The sleeve assembly 4 comprises a lubricating means 18, for lubricating the bearing surfaces and members of the assembly 4. The collar 3 which is fixed to the assembly 4 carries the members 17 holding the flexible tube 13 as indicated above. The members 17 may also be formed by tubes also serving for lubrication of the sleeve 16. The sleeve assembly 4 and sleeve 16 comprise sealing gaskets 4a and 16a respectively. It will be seen that the body 2 and the tube 13 can be rotated about the vertical axis provided by the assembly 4 and 16, while agent supplied through conduit 6 flows through tube 13 and agent from conduit 7 flows through body 2.

The swivel joint 8 comprises a recess 8a which permits the internal flexible tube 13 to pass into and through the swivel joint 8, irrespective of its angle of inclination, and a protective bellows member 19 is disposed on the outside of the swivel joint 8 to prevent e.g. dust from entering the joint. The rotary movement of the swivel joint 8 about its horizontal axis can be facilitated or restrained by adjustment of the fixing screws 10 which fix the members 9 and 9' to the body.

------------------------

# Required work
A) Decide whether each statement below agrees with the apparatus description above. Answer yes or no for each, and quote the exact words of the description that decide it.
(i) The sleeve assembly 4 and the sleeve 16 are each provided with a sealing gasket.
(ii) The protective bellows member 19 is placed inside the swivel joint 8.
(iii) Agent supplied from conduit 7 flows through the flexible tube 13.
B) According to the apparatus description above, what feature of the swivel joint 8 lets the internal flexible tube 13 pass through it at any angle of inclination?
C) Write a continuation of the apparatus description above, starting after its final sentence.

# Data excerpt
------------------------

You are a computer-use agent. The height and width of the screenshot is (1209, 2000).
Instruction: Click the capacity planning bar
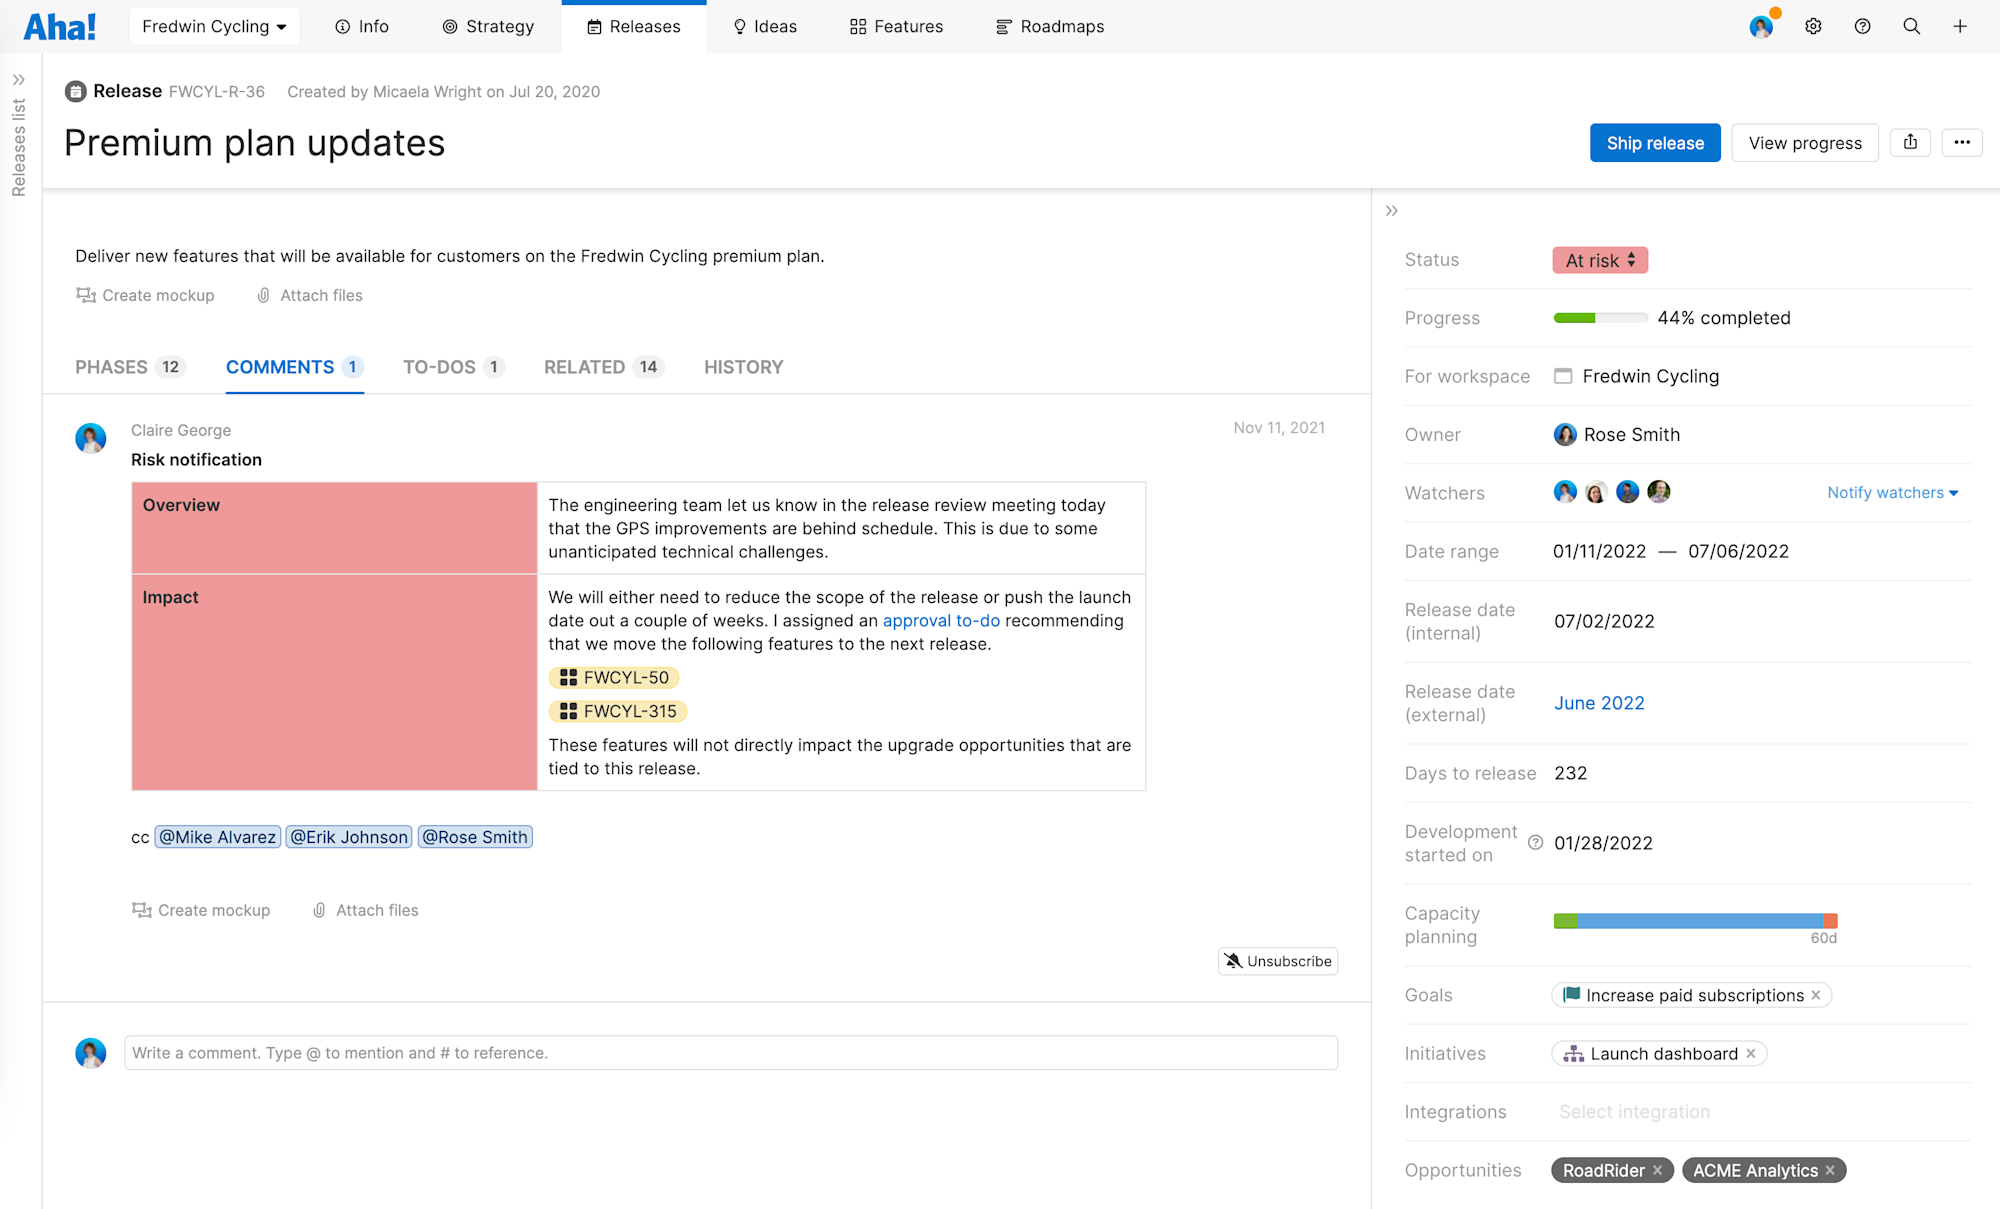click(x=1695, y=921)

------------------------

# Results of the exercise
A)
(i) Yes: "The sleeve assembly 4 and sleeve 16 comprise sealing gaskets 4a and 16a respectively."
(ii) No: "a protective bellows member 19 is disposed on the outside of the swivel joint 8"
(iii) No: "agent from conduit 7 flows through body 2."

B) A recess 8a in the swivel joint 8.

C)
Reference is now made to FIG. 2 which shows a view in section taken along line II--II in FIG. 1, of the outlet pipe 12 which is e.g. screwed onto the free end of the body 11 of the nozzle 1. References 6 and 7 in FIG. 2 denote the discharge flow conduits which are respectively connected to tube 13 and body 2 and which separate from each other in the outlet pipe 12 and become independent therein. It will be appreciated that the flow conduits are coaxial only where they pass through the pivotal joints 4 and 8, and in the body 2 between the joints.

It will be seen that movements of the above-described nozzle assembly may be achieved with a minimum of effort, the pivotal forces and movements being controlled only by the external parts and the internal parts only being provided to ensure sealing of the agents flowing through the nozzle assembly. It is therefore possible to project two different agents simultaneously or alternatively, in any direction.

Various modifications may be made without thereby departing from the scope of the present invention as defined by the appended claims.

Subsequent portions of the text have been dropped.